In full and word for word, give the records again.

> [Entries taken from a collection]
◇ ◇ ◇ ◇ ◇

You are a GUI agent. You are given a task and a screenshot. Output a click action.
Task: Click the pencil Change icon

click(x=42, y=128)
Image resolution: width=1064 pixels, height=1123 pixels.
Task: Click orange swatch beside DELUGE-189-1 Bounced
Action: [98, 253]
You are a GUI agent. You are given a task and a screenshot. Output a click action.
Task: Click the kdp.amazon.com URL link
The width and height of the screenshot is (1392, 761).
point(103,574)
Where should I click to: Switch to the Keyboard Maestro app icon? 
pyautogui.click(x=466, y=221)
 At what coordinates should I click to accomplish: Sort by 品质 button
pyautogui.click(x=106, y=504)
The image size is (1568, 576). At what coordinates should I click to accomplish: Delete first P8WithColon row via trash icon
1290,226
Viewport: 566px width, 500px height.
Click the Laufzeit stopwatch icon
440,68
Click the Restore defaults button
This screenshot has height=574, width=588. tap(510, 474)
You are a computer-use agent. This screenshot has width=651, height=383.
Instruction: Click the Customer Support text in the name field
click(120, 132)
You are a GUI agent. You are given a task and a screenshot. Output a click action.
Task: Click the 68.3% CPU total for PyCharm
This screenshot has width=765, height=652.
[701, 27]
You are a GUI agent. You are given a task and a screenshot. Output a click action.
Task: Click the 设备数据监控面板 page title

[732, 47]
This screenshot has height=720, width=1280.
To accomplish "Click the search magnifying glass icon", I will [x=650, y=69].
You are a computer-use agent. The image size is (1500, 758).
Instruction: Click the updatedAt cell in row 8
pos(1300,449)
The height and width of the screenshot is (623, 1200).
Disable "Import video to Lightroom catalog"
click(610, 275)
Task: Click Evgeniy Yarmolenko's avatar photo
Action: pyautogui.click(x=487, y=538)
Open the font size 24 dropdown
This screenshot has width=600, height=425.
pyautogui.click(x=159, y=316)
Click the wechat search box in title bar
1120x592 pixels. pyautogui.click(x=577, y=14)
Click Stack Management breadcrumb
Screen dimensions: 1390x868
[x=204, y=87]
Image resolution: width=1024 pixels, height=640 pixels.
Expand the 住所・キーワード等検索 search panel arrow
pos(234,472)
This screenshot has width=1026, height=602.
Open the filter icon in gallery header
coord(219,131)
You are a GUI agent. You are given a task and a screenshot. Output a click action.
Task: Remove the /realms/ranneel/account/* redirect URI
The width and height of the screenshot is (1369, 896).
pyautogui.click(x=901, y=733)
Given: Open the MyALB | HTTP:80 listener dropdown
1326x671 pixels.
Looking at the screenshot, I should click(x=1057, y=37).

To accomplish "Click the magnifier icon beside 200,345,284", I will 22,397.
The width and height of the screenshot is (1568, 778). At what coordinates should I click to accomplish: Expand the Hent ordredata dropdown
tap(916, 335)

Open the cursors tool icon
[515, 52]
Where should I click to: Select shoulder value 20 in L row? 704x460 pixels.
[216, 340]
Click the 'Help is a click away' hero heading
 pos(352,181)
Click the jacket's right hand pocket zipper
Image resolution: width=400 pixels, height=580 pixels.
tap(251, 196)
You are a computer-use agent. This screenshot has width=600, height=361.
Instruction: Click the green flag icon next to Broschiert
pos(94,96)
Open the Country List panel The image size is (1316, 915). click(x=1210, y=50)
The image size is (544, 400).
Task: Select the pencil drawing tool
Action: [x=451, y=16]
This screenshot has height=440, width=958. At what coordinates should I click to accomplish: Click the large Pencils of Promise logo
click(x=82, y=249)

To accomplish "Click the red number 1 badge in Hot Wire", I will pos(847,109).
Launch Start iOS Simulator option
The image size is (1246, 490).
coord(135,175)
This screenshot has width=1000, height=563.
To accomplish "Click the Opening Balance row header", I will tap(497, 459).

◇ ◇ ◇ ◇ ◇

> [EXERCISE RESPONSE]
You are a GUI agent. You are given a task and a screenshot. Output a click action.
Task: Click the pencil Change icon

click(x=42, y=128)
Image resolution: width=1064 pixels, height=1123 pixels.
Task: Click orange swatch beside DELUGE-189-1 Bounced
Action: [98, 253]
You are a GUI agent. You are given a task and a screenshot. Output a click action.
Task: Click the kdp.amazon.com URL link
The width and height of the screenshot is (1392, 761).
point(103,574)
Where should I click to: Switch to the Keyboard Maestro app icon? 
pyautogui.click(x=466, y=221)
 At what coordinates should I click to accomplish: Sort by 品质 button
pyautogui.click(x=106, y=504)
The image size is (1568, 576). At what coordinates should I click to accomplish: Delete first P8WithColon row via trash icon
1290,226
Viewport: 566px width, 500px height.
Click the Laufzeit stopwatch icon
440,68
Click the Restore defaults button
This screenshot has height=574, width=588. tap(510, 474)
You are a computer-use agent. This screenshot has width=651, height=383.
Instruction: Click the Customer Support text in the name field
click(120, 132)
You are a GUI agent. You are given a task and a screenshot. Output a click action.
Task: Click the 68.3% CPU total for PyCharm
This screenshot has width=765, height=652.
[701, 27]
You are a GUI agent. You are given a task and a screenshot. Output a click action.
Task: Click the 设备数据监控面板 page title

[732, 47]
This screenshot has height=720, width=1280.
To accomplish "Click the search magnifying glass icon", I will [x=650, y=69].
You are a computer-use agent. The image size is (1500, 758).
Instruction: Click the updatedAt cell in row 8
pos(1300,449)
The height and width of the screenshot is (623, 1200).
Disable "Import video to Lightroom catalog"
click(610, 275)
Task: Click Evgeniy Yarmolenko's avatar photo
Action: pyautogui.click(x=487, y=538)
Open the font size 24 dropdown
This screenshot has width=600, height=425.
pyautogui.click(x=159, y=316)
Click the wechat search box in title bar
1120x592 pixels. pyautogui.click(x=577, y=14)
Click Stack Management breadcrumb
Screen dimensions: 1390x868
[x=204, y=87]
Image resolution: width=1024 pixels, height=640 pixels.
Expand the 住所・キーワード等検索 search panel arrow
pos(234,472)
This screenshot has width=1026, height=602.
Open the filter icon in gallery header
coord(219,131)
You are a GUI agent. You are given a task and a screenshot. Output a click action.
Task: Remove the /realms/ranneel/account/* redirect URI
The width and height of the screenshot is (1369, 896).
pyautogui.click(x=901, y=733)
Given: Open the MyALB | HTTP:80 listener dropdown
1326x671 pixels.
Looking at the screenshot, I should click(x=1057, y=37).

To accomplish "Click the magnifier icon beside 200,345,284", I will 22,397.
The width and height of the screenshot is (1568, 778). At what coordinates should I click to accomplish: Expand the Hent ordredata dropdown
tap(916, 335)

Open the cursors tool icon
[515, 52]
Where should I click to: Select shoulder value 20 in L row? 704x460 pixels.
[216, 340]
Click the 'Help is a click away' hero heading
 pos(352,181)
Click the jacket's right hand pocket zipper
Image resolution: width=400 pixels, height=580 pixels.
tap(251, 196)
You are a computer-use agent. This screenshot has width=600, height=361.
Instruction: Click the green flag icon next to Broschiert
pos(94,96)
Open the Country List panel The image size is (1316, 915). click(x=1210, y=50)
The image size is (544, 400).
Task: Select the pencil drawing tool
Action: [x=451, y=16]
This screenshot has height=440, width=958. At what coordinates should I click to accomplish: Click the large Pencils of Promise logo
click(x=82, y=249)

To accomplish "Click the red number 1 badge in Hot Wire", I will pos(847,109).
Launch Start iOS Simulator option
The image size is (1246, 490).
coord(135,175)
This screenshot has width=1000, height=563.
To accomplish "Click the Opening Balance row header", I will tap(497, 459).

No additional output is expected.